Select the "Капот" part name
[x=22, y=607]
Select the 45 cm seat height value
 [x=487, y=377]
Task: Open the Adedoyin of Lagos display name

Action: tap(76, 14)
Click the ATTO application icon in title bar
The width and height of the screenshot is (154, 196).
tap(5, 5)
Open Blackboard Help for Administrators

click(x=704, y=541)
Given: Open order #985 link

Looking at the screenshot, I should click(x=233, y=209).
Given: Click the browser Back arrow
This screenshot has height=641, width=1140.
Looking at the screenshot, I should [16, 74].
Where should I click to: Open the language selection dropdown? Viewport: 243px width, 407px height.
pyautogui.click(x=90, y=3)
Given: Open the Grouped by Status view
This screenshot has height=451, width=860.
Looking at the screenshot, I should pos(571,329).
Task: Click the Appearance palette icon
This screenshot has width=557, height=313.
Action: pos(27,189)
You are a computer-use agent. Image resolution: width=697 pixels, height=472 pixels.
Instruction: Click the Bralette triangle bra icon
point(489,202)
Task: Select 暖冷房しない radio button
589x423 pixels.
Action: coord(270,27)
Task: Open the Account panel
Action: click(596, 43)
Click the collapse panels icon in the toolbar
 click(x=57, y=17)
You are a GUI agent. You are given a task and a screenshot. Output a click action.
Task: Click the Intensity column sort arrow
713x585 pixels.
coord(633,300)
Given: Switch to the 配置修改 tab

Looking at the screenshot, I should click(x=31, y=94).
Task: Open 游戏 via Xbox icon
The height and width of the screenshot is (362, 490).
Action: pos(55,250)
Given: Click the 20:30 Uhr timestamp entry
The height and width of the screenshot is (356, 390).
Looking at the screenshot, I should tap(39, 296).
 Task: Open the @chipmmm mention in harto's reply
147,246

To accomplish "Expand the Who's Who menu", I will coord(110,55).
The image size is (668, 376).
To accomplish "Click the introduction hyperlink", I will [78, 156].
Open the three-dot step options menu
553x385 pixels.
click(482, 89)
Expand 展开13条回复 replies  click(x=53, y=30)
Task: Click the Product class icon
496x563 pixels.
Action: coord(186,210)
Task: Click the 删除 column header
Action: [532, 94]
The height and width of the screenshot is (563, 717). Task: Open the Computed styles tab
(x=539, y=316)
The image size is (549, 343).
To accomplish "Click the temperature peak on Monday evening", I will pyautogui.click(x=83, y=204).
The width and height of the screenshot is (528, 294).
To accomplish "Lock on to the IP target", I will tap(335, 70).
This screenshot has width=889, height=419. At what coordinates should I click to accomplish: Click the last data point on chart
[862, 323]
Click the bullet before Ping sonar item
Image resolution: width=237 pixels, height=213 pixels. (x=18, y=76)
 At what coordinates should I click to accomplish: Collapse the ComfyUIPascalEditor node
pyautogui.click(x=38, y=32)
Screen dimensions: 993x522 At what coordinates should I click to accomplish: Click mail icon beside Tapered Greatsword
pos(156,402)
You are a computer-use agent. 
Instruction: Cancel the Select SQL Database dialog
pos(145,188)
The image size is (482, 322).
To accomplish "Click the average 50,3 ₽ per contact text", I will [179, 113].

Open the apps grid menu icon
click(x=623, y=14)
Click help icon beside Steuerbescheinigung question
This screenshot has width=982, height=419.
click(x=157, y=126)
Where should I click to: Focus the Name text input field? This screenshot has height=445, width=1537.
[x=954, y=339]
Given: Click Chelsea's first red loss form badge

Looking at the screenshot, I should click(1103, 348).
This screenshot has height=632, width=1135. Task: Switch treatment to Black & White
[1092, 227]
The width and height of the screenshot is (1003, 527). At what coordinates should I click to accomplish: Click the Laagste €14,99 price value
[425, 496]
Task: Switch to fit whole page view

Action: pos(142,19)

============================================================

- Requirement -
Each line from the top of the material above, through the one that contains "Click the ATTO application icon in title bar", should be restated word for word.

- Answer to this task -
Select the "Капот" part name
[x=22, y=607]
Select the 45 cm seat height value
 [x=487, y=377]
Task: Open the Adedoyin of Lagos display name

Action: tap(76, 14)
Click the ATTO application icon in title bar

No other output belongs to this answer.